After the gruelling combat, the battalion was pulled out of the line along with the rest of the 1st Infantry Division to refit and reconstitute. However, it was pulled back into the vicinity of Hergenrath, Belgium, directly in the path of the attacking Germans when they launched their Ardennes Offensive (Battle of the Bulge) on 16 December. Here, the 745th had a rare encounter with concentrated German armor supported with troops and showed their own combat experience in helping the 1st Infantry Division hold the northern shoulder of the Bulge and prevent the Germans from exploiting the road network behind them. Both the division and the tank battalion stayed in the line until the first week of February 1945 and restored the front to near its original position. The battalion finally received a much-needed three-day rest on 10 February, before preparing for the final assault into Germany.

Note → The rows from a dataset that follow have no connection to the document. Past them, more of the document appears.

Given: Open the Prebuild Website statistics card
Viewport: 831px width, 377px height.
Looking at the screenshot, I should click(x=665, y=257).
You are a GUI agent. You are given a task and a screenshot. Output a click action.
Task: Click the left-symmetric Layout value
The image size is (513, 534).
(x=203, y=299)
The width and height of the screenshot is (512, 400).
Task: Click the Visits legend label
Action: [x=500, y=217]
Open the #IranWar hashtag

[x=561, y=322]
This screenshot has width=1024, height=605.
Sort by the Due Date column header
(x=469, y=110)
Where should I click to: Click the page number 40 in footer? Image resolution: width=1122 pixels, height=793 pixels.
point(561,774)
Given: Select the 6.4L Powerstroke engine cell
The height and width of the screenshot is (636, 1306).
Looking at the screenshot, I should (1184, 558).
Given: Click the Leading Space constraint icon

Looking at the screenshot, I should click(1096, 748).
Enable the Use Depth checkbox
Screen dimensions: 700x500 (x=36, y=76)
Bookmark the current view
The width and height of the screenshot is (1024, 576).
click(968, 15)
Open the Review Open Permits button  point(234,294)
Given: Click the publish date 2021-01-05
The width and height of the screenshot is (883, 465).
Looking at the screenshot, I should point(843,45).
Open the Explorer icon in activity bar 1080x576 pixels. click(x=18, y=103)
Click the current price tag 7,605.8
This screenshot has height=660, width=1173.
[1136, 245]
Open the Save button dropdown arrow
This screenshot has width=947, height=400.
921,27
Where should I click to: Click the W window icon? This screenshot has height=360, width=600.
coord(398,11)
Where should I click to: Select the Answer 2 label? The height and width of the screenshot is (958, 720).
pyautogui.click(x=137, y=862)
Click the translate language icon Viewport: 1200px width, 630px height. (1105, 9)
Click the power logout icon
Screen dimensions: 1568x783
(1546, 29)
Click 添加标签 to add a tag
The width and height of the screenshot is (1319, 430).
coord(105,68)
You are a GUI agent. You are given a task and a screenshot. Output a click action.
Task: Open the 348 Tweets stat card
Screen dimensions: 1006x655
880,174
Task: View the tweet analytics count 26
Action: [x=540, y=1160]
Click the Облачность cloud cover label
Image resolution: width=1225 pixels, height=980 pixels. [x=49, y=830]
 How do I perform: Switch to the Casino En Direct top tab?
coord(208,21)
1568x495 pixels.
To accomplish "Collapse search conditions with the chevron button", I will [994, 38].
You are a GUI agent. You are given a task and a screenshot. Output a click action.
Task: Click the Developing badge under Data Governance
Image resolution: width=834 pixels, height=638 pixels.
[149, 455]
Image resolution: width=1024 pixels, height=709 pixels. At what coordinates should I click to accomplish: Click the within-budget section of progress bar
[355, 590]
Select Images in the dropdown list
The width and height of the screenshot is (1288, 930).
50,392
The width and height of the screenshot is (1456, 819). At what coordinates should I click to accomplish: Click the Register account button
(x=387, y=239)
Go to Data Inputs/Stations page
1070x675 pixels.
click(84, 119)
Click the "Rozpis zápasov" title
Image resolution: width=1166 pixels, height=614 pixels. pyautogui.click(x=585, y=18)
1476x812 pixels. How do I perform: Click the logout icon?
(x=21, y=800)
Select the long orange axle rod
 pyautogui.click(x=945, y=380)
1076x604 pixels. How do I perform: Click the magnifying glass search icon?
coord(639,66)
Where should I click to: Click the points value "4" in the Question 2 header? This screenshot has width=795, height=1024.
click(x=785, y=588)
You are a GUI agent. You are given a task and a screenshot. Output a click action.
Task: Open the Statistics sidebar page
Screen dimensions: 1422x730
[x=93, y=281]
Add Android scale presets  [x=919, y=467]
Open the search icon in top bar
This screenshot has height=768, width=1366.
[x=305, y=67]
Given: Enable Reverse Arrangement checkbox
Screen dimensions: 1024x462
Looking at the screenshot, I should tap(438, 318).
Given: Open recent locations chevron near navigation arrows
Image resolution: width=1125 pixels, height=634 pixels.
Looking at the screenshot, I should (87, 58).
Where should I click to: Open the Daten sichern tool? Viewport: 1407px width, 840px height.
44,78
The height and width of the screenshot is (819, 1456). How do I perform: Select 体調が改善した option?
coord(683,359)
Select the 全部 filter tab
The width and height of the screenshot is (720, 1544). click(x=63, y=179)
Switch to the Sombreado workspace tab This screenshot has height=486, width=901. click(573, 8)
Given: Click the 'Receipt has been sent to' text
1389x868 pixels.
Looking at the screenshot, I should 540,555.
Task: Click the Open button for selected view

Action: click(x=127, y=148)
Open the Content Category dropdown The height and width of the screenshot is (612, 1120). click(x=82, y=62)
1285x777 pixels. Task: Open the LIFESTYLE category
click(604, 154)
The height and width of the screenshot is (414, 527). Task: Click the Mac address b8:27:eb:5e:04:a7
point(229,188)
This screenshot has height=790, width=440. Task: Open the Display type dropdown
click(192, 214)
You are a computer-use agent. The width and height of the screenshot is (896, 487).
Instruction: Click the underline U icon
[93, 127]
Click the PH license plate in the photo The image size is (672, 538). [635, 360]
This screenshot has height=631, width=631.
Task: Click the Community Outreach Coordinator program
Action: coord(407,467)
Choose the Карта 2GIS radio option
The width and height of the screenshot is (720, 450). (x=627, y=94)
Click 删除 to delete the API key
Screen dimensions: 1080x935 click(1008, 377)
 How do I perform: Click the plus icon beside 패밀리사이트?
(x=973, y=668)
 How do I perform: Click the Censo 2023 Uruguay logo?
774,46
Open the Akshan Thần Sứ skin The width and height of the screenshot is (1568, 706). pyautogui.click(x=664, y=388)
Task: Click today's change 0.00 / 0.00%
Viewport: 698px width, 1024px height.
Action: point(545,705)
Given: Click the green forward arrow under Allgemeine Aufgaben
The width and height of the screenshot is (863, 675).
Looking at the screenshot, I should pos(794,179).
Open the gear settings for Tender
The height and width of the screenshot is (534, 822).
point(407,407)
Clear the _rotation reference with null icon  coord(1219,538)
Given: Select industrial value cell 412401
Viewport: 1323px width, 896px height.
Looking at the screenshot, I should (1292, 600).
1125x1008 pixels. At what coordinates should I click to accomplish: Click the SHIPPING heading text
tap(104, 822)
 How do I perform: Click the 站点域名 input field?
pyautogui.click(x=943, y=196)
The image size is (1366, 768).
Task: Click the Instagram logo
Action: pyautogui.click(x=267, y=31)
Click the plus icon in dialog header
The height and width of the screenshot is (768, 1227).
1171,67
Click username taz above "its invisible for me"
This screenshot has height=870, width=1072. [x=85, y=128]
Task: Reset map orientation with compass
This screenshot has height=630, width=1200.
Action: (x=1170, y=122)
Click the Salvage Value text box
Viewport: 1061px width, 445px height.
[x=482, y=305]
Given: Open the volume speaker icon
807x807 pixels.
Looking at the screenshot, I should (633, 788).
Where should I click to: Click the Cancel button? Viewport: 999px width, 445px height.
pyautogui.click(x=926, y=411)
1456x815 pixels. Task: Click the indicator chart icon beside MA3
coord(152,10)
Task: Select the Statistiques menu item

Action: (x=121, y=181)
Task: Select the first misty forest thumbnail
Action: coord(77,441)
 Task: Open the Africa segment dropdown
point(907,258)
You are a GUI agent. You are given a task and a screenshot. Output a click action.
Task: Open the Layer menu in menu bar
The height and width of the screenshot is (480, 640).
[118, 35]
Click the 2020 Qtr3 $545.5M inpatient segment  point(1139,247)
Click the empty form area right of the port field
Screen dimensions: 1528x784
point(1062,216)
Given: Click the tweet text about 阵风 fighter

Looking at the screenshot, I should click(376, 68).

== V-E Day and post-war activities ==
The battalion jumped off on 25 February, reaching the Rhine at Bonn, then moving south with the 1st Infantry Division to cross the Rhine on 15 March and expand the bridgehead the 9th Armored Division had established at Remagen. They assisted the 1st Infantry Division in the envelopment of the Ruhr Pocket in late March, and the Harz Pocket in April. By this point, Germany was being overrun from east and west and organized resistance collapsed. The 745th raced through central Germany encountering only occasional but still deadly resistance until it found itself with the 1st Infantry Division near Cheb, Czech Republic, and D Company as far forward as Karlovy Vary by V-E Day.

The battalion withdrew back into Germany and briefly took up occupation duties centered on the historic town of Rothenburg ob der Tauber before redeploying to the United States. They arrived in New York on 25 October 1945.

The 745th Tank Battalion was inactivated at Camp Kilmer, New Jersey, on 26 October 1945. It is perpetuated by the 63rd Armor Regiment.

== Unit Awards ==
- French Fourragère: 1 January – 30 April 1943 and 6 June 1944, Department of the Army General Order 43 – 50.
- Belgian Fourragère: 3–5 September 1944 and 28–30 December 1944, Department of the Army General Order 43 – 50.